**What you should do**
The answer is to be the data below, written out in full and exactly.

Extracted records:
--- START ---
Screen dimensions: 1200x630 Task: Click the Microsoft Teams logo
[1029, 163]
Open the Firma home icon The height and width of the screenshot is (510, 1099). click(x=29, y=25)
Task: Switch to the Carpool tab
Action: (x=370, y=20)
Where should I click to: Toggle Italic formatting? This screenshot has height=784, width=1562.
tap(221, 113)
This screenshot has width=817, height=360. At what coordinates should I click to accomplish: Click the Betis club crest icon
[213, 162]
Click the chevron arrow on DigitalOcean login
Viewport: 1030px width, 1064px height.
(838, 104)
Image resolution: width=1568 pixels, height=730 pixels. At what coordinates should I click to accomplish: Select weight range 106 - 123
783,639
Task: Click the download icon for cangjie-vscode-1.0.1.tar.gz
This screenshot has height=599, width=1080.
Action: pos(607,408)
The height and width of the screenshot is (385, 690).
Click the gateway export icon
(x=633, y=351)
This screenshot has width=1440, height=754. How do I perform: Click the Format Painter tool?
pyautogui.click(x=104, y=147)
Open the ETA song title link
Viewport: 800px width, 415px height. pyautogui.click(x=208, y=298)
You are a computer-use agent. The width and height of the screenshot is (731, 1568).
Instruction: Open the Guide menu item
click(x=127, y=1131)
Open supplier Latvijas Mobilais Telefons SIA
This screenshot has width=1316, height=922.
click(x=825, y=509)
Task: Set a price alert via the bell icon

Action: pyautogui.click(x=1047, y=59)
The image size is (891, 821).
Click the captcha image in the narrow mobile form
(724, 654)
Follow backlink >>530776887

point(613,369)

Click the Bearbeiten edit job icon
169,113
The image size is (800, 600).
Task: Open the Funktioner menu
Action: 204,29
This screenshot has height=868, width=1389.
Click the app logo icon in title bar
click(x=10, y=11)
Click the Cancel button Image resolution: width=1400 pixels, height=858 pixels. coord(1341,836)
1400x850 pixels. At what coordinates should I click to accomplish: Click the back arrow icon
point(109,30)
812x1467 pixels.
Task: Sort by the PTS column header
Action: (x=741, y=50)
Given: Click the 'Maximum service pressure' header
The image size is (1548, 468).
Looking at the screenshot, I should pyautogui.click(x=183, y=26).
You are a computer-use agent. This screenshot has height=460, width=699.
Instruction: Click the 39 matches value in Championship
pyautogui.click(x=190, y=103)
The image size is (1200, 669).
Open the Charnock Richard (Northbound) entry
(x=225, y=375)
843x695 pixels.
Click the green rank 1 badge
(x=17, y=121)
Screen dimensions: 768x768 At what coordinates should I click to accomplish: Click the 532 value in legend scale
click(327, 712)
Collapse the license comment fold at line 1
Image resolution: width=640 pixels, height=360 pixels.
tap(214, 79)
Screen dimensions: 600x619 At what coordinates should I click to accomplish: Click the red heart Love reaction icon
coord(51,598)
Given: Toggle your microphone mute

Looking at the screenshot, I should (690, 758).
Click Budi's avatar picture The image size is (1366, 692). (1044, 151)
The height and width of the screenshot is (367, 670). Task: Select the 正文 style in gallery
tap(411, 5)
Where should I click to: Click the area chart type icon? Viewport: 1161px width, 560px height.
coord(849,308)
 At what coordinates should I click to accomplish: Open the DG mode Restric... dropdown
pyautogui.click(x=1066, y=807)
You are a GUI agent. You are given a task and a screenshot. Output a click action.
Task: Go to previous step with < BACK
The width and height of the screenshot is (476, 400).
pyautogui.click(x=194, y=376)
--- END ---
**Solution for this exercise**
Screen dimensions: 1200x630 Task: Click the Microsoft Teams logo
[1029, 163]
Open the Firma home icon The height and width of the screenshot is (510, 1099). click(x=29, y=25)
Task: Switch to the Carpool tab
Action: (x=370, y=20)
Where should I click to: Toggle Italic formatting? This screenshot has height=784, width=1562.
tap(221, 113)
This screenshot has width=817, height=360. At what coordinates should I click to accomplish: Click the Betis club crest icon
[213, 162]
Click the chevron arrow on DigitalOcean login
Viewport: 1030px width, 1064px height.
(838, 104)
Image resolution: width=1568 pixels, height=730 pixels. At what coordinates should I click to accomplish: Select weight range 106 - 123
783,639
Task: Click the download icon for cangjie-vscode-1.0.1.tar.gz
This screenshot has height=599, width=1080.
Action: pos(607,408)
The height and width of the screenshot is (385, 690).
Click the gateway export icon
(x=633, y=351)
This screenshot has width=1440, height=754. How do I perform: Click the Format Painter tool?
pyautogui.click(x=104, y=147)
Open the ETA song title link
Viewport: 800px width, 415px height. pyautogui.click(x=208, y=298)
You are a computer-use agent. The width and height of the screenshot is (731, 1568).
Instruction: Open the Guide menu item
click(x=127, y=1131)
Open supplier Latvijas Mobilais Telefons SIA
This screenshot has width=1316, height=922.
click(x=825, y=509)
Task: Set a price alert via the bell icon

Action: pyautogui.click(x=1047, y=59)
The image size is (891, 821).
Click the captcha image in the narrow mobile form
(724, 654)
Follow backlink >>530776887

point(613,369)

Click the Bearbeiten edit job icon
169,113
The image size is (800, 600).
Task: Open the Funktioner menu
Action: 204,29
This screenshot has height=868, width=1389.
Click the app logo icon in title bar
click(x=10, y=11)
Click the Cancel button Image resolution: width=1400 pixels, height=858 pixels. coord(1341,836)
1400x850 pixels. At what coordinates should I click to accomplish: Click the back arrow icon
point(109,30)
812x1467 pixels.
Task: Sort by the PTS column header
Action: (x=741, y=50)
Given: Click the 'Maximum service pressure' header
The image size is (1548, 468).
Looking at the screenshot, I should pyautogui.click(x=183, y=26).
You are a computer-use agent. This screenshot has height=460, width=699.
Instruction: Click the 39 matches value in Championship
pyautogui.click(x=190, y=103)
The image size is (1200, 669).
Open the Charnock Richard (Northbound) entry
(x=225, y=375)
843x695 pixels.
Click the green rank 1 badge
(x=17, y=121)
Screen dimensions: 768x768 At what coordinates should I click to accomplish: Click the 532 value in legend scale
click(327, 712)
Collapse the license comment fold at line 1
Image resolution: width=640 pixels, height=360 pixels.
tap(214, 79)
Screen dimensions: 600x619 At what coordinates should I click to accomplish: Click the red heart Love reaction icon
coord(51,598)
Given: Toggle your microphone mute

Looking at the screenshot, I should (690, 758).
Click Budi's avatar picture The image size is (1366, 692). (1044, 151)
The height and width of the screenshot is (367, 670). Task: Select the 正文 style in gallery
tap(411, 5)
Where should I click to: Click the area chart type icon? Viewport: 1161px width, 560px height.
coord(849,308)
 At what coordinates should I click to accomplish: Open the DG mode Restric... dropdown
pyautogui.click(x=1066, y=807)
You are a GUI agent. You are given a task and a screenshot. Output a click action.
Task: Go to previous step with < BACK
The width and height of the screenshot is (476, 400).
pyautogui.click(x=194, y=376)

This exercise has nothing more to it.